-- Opening Marker --
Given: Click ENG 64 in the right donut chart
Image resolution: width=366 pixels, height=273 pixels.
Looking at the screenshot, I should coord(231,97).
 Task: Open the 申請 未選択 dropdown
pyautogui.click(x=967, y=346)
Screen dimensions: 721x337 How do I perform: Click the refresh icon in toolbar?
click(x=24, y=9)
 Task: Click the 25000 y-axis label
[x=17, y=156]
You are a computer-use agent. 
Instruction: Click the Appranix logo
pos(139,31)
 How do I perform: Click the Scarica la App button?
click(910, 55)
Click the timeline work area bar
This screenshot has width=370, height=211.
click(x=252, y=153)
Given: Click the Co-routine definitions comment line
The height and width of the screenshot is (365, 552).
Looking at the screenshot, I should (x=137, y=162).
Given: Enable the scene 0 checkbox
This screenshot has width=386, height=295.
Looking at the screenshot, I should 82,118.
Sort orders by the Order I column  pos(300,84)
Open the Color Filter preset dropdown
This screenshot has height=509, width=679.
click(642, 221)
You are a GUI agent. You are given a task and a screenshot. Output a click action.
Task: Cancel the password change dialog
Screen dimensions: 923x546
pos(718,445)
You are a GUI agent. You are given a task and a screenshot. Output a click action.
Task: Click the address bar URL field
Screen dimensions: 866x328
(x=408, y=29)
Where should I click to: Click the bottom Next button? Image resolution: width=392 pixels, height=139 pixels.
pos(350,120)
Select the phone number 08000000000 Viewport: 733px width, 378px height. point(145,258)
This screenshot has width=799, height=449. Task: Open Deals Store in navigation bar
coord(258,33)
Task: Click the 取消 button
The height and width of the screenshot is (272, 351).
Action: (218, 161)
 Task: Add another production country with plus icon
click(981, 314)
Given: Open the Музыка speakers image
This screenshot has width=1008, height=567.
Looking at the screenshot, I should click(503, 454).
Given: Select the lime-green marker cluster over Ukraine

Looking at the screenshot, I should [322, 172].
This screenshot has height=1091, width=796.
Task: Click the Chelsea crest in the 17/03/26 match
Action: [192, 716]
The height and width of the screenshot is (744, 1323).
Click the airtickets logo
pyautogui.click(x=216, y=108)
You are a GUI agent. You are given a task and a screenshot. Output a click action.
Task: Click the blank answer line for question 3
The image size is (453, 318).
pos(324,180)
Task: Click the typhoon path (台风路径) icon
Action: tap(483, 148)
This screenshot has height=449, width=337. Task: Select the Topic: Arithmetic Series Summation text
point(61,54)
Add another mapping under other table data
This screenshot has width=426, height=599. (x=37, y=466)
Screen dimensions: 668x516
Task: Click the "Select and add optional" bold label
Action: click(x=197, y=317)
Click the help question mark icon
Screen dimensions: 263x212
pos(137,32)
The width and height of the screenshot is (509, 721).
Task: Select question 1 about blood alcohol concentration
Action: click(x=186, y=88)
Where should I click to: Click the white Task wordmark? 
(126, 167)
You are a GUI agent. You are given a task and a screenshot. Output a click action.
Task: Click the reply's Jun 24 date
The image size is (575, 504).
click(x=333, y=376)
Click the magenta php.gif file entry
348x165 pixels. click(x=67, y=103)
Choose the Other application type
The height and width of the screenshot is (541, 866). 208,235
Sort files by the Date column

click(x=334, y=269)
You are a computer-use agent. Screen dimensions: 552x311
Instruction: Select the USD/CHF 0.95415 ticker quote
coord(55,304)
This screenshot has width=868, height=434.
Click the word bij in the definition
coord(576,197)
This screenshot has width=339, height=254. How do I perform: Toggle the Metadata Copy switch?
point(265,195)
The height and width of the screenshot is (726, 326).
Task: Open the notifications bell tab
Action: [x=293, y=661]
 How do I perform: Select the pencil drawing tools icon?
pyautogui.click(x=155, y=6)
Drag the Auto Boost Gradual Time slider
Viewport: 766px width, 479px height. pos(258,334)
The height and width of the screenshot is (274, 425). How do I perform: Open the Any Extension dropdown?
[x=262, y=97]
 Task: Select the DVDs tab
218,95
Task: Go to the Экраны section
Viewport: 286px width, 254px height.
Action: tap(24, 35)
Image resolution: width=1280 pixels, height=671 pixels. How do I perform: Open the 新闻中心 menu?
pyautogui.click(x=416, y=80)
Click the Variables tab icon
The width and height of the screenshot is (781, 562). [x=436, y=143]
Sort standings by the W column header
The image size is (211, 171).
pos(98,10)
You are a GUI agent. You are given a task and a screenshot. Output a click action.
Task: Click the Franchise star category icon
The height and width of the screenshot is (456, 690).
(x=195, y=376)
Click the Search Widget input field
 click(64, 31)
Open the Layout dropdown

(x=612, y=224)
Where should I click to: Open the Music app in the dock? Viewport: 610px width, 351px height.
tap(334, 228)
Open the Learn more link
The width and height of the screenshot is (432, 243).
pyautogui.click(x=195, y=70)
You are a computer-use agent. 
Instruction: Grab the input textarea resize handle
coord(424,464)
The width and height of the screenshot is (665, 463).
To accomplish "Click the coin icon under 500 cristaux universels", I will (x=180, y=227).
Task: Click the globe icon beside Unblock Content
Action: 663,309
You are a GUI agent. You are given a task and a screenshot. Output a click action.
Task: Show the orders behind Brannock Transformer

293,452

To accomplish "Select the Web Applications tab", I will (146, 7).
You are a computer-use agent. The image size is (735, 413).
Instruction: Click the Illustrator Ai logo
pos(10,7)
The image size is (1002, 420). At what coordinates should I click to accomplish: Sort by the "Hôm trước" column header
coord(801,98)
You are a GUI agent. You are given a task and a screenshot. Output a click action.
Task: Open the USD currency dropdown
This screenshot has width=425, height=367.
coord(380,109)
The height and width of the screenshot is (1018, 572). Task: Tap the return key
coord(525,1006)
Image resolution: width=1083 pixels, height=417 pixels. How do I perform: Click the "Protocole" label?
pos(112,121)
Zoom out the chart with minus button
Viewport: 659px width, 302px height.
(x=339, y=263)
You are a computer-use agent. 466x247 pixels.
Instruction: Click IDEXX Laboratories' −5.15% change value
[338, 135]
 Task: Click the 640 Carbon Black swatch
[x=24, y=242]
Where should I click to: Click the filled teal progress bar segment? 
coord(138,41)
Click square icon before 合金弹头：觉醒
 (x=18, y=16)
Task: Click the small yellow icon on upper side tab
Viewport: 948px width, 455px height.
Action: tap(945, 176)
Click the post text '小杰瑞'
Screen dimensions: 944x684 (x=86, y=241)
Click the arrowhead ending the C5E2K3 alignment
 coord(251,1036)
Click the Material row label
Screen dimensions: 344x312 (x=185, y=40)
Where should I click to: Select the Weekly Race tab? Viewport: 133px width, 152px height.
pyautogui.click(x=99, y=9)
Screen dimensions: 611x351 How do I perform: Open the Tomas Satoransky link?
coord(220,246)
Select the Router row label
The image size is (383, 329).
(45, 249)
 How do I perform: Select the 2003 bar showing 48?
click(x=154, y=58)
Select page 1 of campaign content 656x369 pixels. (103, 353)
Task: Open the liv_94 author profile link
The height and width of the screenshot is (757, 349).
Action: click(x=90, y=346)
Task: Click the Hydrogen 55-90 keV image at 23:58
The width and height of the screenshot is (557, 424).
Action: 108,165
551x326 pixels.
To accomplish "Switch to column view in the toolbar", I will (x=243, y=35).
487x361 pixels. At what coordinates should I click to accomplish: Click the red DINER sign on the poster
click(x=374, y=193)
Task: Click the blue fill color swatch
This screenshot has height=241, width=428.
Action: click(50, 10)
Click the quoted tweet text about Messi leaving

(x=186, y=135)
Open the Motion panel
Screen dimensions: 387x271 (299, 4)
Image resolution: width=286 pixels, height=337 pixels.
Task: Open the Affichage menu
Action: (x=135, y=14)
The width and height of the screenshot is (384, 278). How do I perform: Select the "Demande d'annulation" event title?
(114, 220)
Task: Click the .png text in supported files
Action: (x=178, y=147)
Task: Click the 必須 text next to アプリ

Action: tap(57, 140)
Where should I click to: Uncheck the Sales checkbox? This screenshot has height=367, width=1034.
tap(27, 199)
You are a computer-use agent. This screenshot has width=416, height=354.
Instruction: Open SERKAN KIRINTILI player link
-- Closing Marker --
§ **Task prompt**
Copy every line above that holds the word "computer".

§ **Answer to this exercise**
You are a computer-use agent. 
You are a computer-use agent. Screen dimensions: 552x311
You are a computer-use agent. 
You are a computer-use agent. The image size is (735, 413).
You are a computer-use agent. 466x247 pixels.
You are a computer-use agent. This screenshot has width=416, height=354.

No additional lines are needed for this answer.